**Problem to work on:** Print each record below precisely, with every picture left out of the copy.

**The data:**

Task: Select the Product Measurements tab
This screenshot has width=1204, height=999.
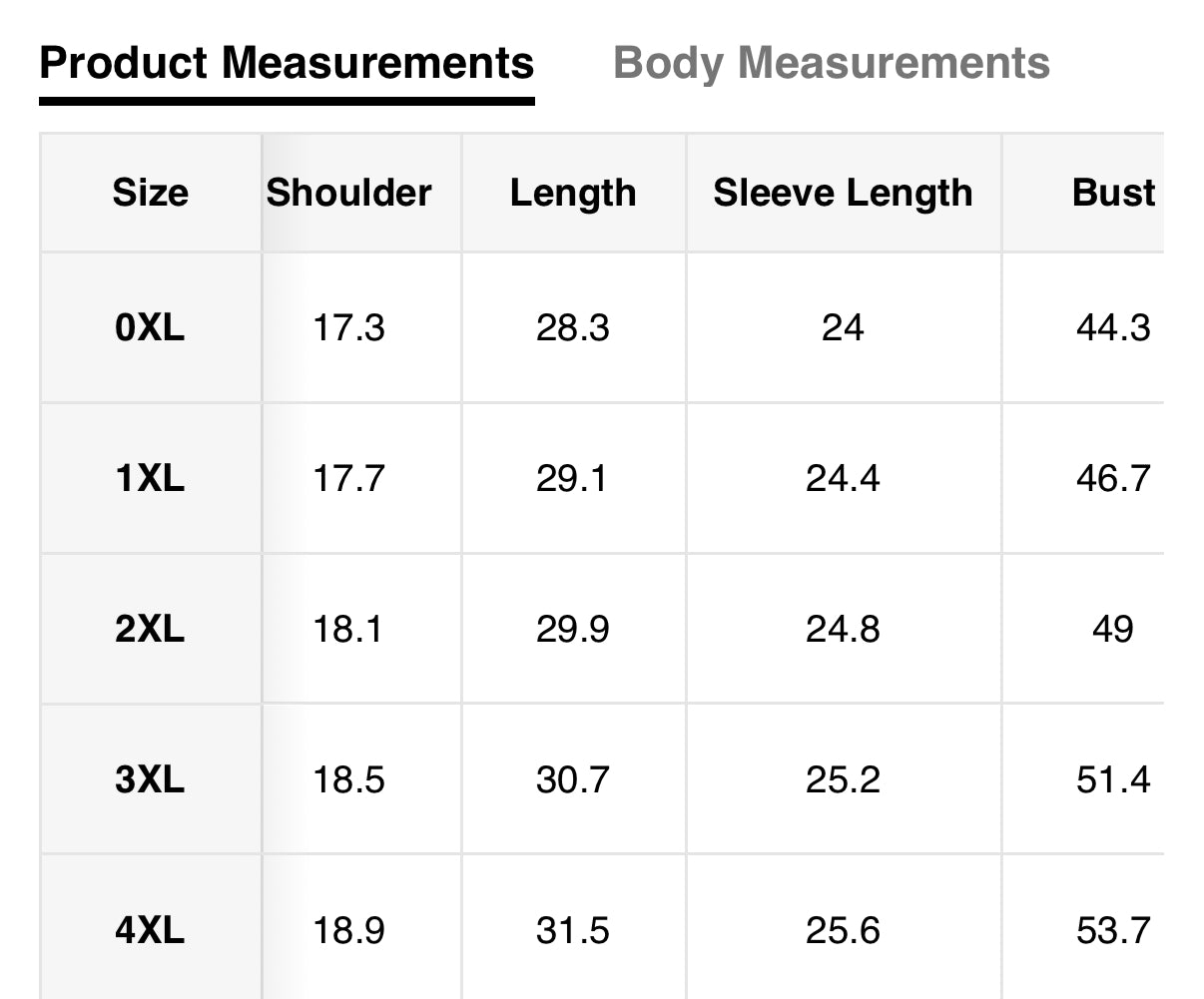Action: point(287,63)
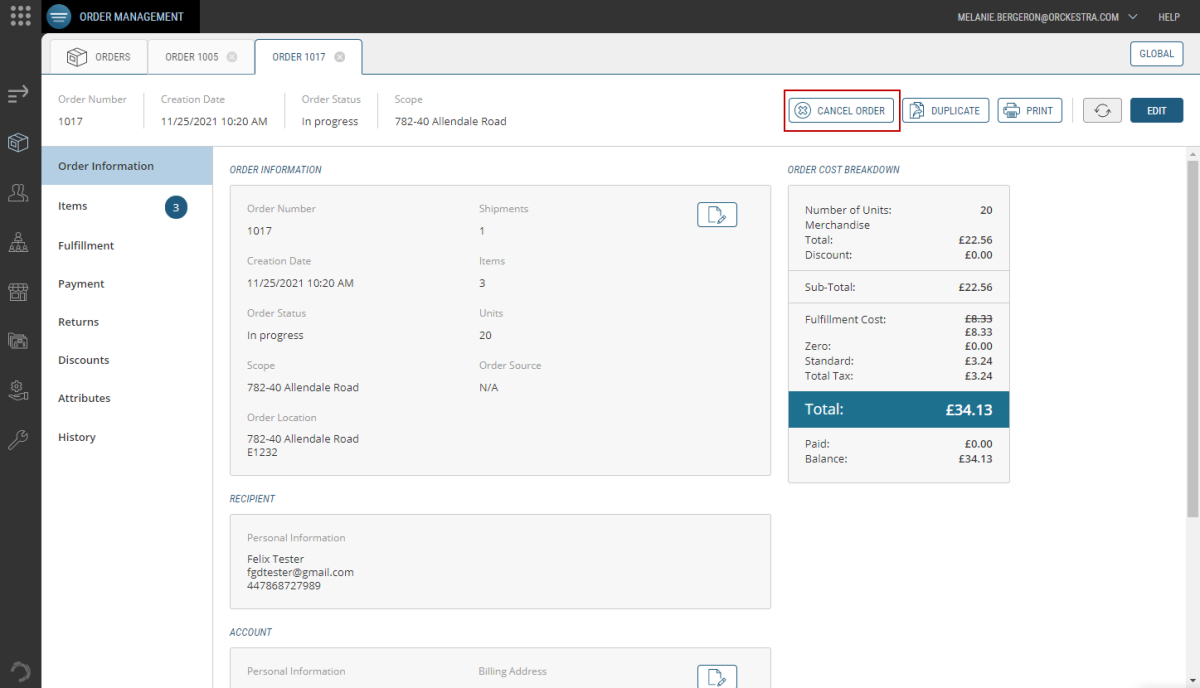Click the vertical scrollbar on the right
This screenshot has width=1200, height=688.
tap(1192, 340)
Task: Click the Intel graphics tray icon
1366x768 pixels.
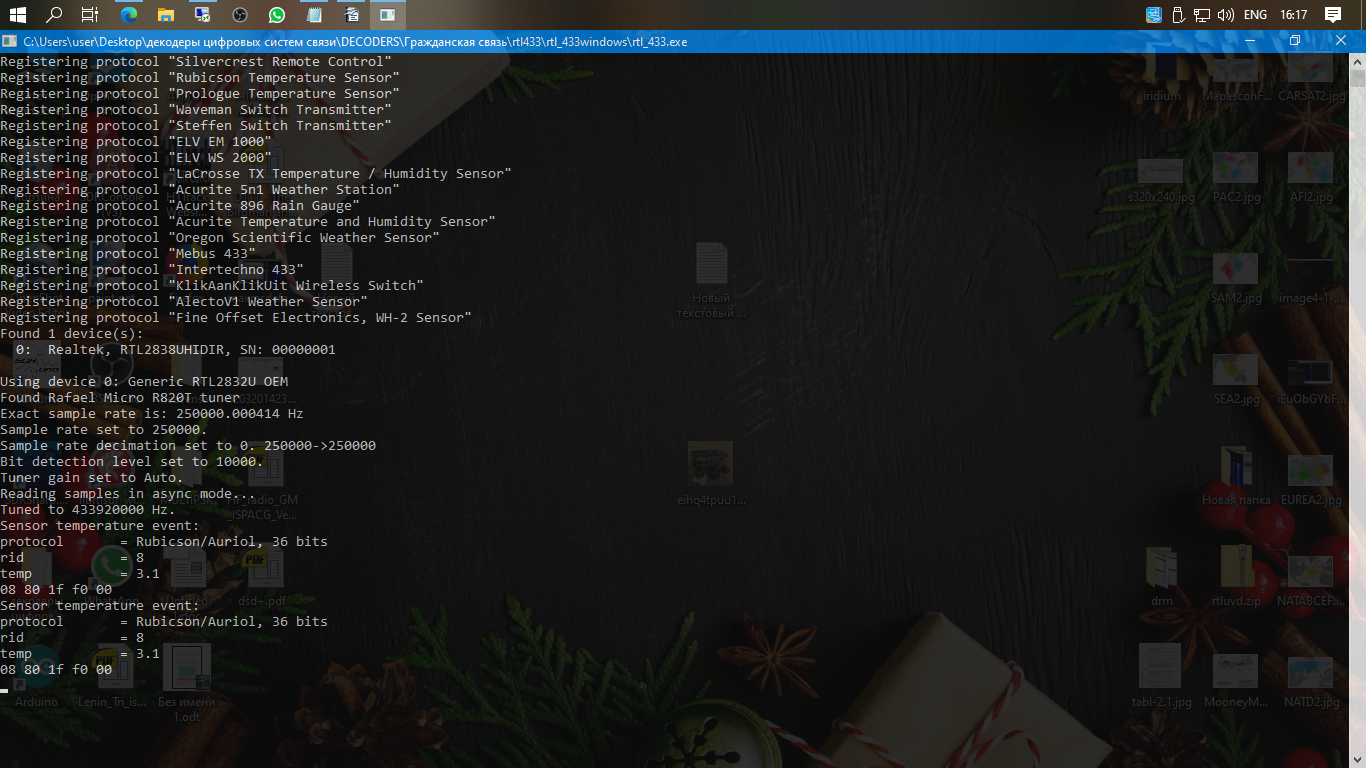Action: click(1154, 15)
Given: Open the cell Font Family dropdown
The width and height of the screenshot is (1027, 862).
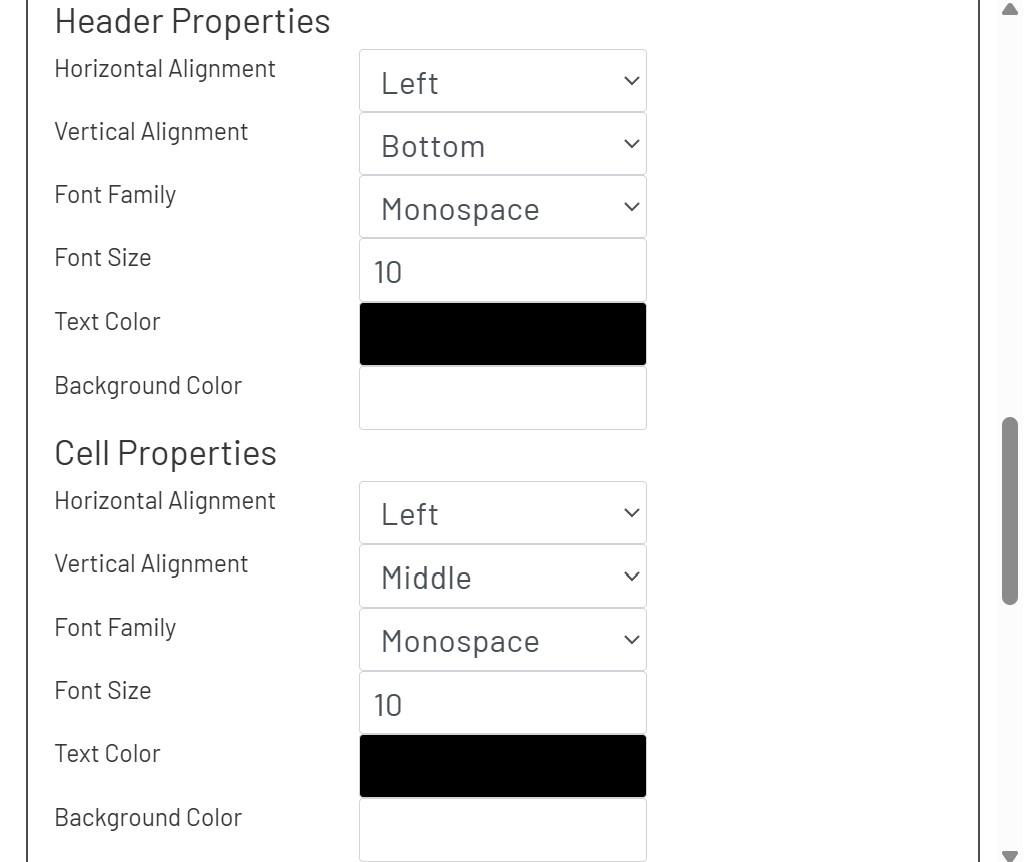Looking at the screenshot, I should [x=502, y=640].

**Task result:**
Task: Select the Product Measurements tab
This screenshot has width=1204, height=999.
Action: point(287,63)
Click the vertical scrollbar on the right
This screenshot has width=1200, height=688.
tap(1192, 340)
Task: Click the Intel graphics tray icon
1366x768 pixels.
Action: click(1154, 15)
Given: Open the cell Font Family dropdown
The width and height of the screenshot is (1027, 862).
Looking at the screenshot, I should [x=502, y=640].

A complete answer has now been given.